Monsieur le prince de Condé mourut dans les bras de madame de Rouilly, fille naturelle de monsieur le duc de Bourbon ; elle lui prodigua les soins les plus filiaux et les plus tendres.

Monsieur le duc de Bourbon arriva quelques heures après la mort de son père : il parut fort malheureux de n’avoir pu le revoir, et d’autant plus que le vieux prince semblait, dans ses derniers jours, avoir repris la mémoire qu’il avait perdue depuis quelques années et regretter amèrement l’absence de son fils. Monsieur le duc de Bourbon conserva son nom, disant que celui de Condé était trop lourd à porter. Il s’établit au Palais-Bourbon et à Chantilly où il ne tarda pas à donner de nouveaux scandales.
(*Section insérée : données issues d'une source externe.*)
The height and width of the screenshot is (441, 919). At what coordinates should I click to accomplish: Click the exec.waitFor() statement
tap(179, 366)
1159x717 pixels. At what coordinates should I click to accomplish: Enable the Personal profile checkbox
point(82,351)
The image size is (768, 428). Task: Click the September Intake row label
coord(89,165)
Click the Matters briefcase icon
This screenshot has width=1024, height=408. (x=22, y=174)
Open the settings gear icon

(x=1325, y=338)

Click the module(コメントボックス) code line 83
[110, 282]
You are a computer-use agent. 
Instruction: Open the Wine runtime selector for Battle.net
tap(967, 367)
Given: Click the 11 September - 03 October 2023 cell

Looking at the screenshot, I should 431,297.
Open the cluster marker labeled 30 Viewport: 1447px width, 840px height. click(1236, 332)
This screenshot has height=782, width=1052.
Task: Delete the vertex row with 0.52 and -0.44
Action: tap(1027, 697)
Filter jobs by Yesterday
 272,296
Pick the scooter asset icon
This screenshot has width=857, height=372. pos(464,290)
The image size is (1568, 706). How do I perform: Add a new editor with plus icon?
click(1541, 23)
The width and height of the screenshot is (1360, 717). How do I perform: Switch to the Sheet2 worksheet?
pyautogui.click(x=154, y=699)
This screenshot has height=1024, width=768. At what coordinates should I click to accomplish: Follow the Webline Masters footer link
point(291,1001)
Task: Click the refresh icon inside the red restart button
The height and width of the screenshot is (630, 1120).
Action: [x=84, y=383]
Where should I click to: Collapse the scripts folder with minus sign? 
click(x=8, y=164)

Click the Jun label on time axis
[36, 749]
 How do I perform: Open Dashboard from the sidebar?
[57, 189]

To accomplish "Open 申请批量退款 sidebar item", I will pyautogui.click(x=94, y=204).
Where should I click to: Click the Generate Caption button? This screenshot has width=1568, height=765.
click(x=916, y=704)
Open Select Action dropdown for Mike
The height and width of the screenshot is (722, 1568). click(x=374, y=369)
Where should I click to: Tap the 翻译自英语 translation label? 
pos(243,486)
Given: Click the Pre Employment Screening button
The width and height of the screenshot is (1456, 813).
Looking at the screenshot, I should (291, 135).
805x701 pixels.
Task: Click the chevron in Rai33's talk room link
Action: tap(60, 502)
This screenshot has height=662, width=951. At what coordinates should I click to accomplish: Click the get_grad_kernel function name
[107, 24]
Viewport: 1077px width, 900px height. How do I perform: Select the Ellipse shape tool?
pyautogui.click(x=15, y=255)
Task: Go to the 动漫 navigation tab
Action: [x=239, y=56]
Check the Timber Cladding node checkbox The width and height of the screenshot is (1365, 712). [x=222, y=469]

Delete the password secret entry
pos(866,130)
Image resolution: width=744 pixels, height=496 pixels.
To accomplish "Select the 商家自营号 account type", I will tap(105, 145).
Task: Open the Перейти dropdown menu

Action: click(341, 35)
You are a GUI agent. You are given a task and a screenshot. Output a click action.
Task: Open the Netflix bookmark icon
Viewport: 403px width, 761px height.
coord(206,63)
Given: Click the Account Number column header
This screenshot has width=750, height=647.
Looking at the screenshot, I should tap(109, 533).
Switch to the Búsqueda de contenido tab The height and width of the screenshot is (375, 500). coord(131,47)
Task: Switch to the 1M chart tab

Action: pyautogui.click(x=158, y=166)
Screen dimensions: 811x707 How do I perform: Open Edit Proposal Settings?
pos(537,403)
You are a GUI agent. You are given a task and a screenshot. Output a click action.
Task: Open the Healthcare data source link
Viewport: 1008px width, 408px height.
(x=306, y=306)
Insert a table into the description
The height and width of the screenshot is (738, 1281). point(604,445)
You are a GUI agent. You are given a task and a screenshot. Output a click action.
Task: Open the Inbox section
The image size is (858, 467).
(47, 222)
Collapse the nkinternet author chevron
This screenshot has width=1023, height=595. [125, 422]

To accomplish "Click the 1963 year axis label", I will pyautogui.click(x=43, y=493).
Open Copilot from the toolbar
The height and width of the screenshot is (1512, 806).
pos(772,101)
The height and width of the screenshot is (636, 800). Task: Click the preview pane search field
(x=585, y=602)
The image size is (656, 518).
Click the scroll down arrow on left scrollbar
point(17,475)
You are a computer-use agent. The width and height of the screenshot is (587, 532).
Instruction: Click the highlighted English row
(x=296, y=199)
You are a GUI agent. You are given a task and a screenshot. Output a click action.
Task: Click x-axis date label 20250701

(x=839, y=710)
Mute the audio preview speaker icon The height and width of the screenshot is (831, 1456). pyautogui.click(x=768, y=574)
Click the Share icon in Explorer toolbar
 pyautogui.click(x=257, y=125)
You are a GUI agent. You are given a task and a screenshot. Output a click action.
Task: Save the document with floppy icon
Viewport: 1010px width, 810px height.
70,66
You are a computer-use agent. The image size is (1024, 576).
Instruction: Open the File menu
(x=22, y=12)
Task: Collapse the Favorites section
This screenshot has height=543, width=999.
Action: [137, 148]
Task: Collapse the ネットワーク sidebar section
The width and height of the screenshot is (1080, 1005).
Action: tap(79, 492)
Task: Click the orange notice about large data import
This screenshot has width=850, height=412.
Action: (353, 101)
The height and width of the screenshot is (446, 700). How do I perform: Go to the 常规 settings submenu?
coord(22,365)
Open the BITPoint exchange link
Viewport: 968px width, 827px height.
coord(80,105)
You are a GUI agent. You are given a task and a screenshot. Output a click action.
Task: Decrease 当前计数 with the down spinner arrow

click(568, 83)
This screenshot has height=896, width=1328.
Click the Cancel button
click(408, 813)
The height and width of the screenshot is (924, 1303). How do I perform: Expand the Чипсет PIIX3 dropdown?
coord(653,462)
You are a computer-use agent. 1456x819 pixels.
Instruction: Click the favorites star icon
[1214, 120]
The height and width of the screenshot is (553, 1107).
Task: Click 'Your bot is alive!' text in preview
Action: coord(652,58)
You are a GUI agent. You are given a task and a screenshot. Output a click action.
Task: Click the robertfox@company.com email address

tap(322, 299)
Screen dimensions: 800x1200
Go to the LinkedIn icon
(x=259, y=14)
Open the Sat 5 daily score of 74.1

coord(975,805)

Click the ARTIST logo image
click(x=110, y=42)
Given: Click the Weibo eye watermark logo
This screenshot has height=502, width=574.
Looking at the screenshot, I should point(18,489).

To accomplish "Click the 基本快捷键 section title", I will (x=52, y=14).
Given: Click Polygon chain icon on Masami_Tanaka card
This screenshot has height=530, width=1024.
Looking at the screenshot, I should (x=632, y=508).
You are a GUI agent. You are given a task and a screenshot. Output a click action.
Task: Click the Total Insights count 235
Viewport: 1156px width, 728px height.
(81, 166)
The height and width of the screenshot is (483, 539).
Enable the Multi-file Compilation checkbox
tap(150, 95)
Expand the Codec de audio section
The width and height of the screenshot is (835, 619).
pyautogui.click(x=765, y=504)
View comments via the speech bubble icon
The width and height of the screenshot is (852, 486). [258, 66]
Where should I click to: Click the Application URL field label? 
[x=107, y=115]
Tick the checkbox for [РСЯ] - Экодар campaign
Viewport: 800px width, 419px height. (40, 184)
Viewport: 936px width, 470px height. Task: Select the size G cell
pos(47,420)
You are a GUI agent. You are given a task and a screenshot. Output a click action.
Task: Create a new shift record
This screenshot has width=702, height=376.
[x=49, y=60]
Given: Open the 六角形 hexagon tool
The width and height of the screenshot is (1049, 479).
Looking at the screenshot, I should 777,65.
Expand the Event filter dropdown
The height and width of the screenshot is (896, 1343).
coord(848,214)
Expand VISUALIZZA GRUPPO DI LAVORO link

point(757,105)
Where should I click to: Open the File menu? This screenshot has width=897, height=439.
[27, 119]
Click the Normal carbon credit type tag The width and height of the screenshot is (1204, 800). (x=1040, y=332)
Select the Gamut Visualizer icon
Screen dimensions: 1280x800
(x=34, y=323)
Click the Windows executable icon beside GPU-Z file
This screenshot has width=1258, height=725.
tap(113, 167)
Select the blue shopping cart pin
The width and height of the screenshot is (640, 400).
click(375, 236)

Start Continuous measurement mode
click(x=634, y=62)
Le service pour monsieur le prince de Condé à Saint-Denis fut très magnifique ; je ne me rappelle plus en quoi on dérogea aux usages, mais il y eut quelque chose de très marqué, en ce genre, pour honorer plus royalement sa mémoire. Le roi Louis XVIII affectait de lui rendre plus qu’il n’était dû à son rang, selon l’étiquette de la Cour de France, peut-être pour marquer encore plus la sévère désobligeance avec laquelle il l’imposait à monsieur le duc d’Orléans.

Je me souviens que cet enterrement fut une grande affaire à la Cour. Pendant ce temps, le public et le ministère se préoccupaient du discours. Le pas était glissant ; il s’agissait du général des émigrés. Il était difficile d’aborder ce sujet de manière à satisfaire les uns et les autres ; car, si les uns étaient au pouvoir, les autres c’était le pays.

L’abbé Frayssinous, chargé de l’oraison funèbre, s’en tira habilement. Je me rappelle entre autres une phrase qui eut grand succès. En parlant des deux camps français opposés l’un à l’autre, il dit : « La gloire était partout, le bonheur nulle part ». En résultat, le discours ne déplut absolument à aucun parti ; c’était le mieux qu’on en pût espérer.